Delhi has become the world’s second most populous city after Tokyo, more than doubling its population since 1990 to 25 million, according to a UN report.
The 2014 revision of the World Urbanisation Prospects launched on Thursday said India was projected to add the highest number of people to its urban population by 2050, ahead of China.
The Indian capital was expected to retain the spot of the world’s second most populous city through at least 2030, when its population was expected to rise swiftly to 36 million, according to the report.
Tokyo topped the UN’s ranking of the most populous cities in 2014 with 38 million inhabitants. While its population is projected to decline, the Japanese capital will remain the world’s largest city in 2030 with 37 million people.
Mumbai, which ranks sixth in the 2014 list, is projected to climb to fourth position in 2030, by when its population is expected to grow to 28 million from 21 million currently.
Tokyo and New Delhi were followed in the UN report by Shanghai with 23 million, and Mexico City, Mumbai and Sao Paulo, each with around 21 million inhabitants, in 2014.
The report said that the most urban growth between 2014 and 2050 would take place in India, China and Nigeria, with these three countries accounting for 37 per cent of the projected growth of the world’s urban population.

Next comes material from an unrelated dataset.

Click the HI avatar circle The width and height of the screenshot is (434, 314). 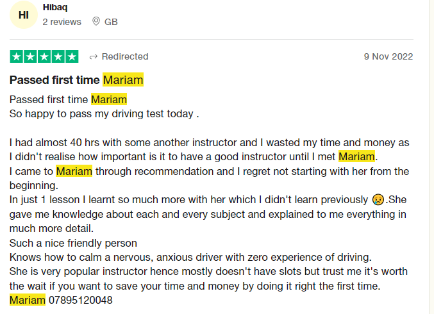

By 2050, India was projected to add 404 million urban dwellers, way more than the projected 292 million in China. Nigeria was expected to add 212 million to its urban population.
India’s current urban population is 410 million people, and this was expected to grow to 814 million by 2050, the report said. China currently has the largest urban population of 758 million. India and China account for 30 per cent of the world’s urban population.
The two Asian giants, along with the US, Brazil, Indonesia, Japan and Russia, currently account for more than half of the world’s urban population. About 54 per cent of the world’s population currently lives in urban areas. This was expected to rise to 66 per cent by 2050, with the largest increases taking place in urban areas of Africa and Asia.
The world’s urban population, now close to 3.9 billion, was expected to reach 6.3 billion in 2050, according to the UN report.
The world’s rural population, on the other hand, has grown slowly since 1950, and was expected to peak in a few years.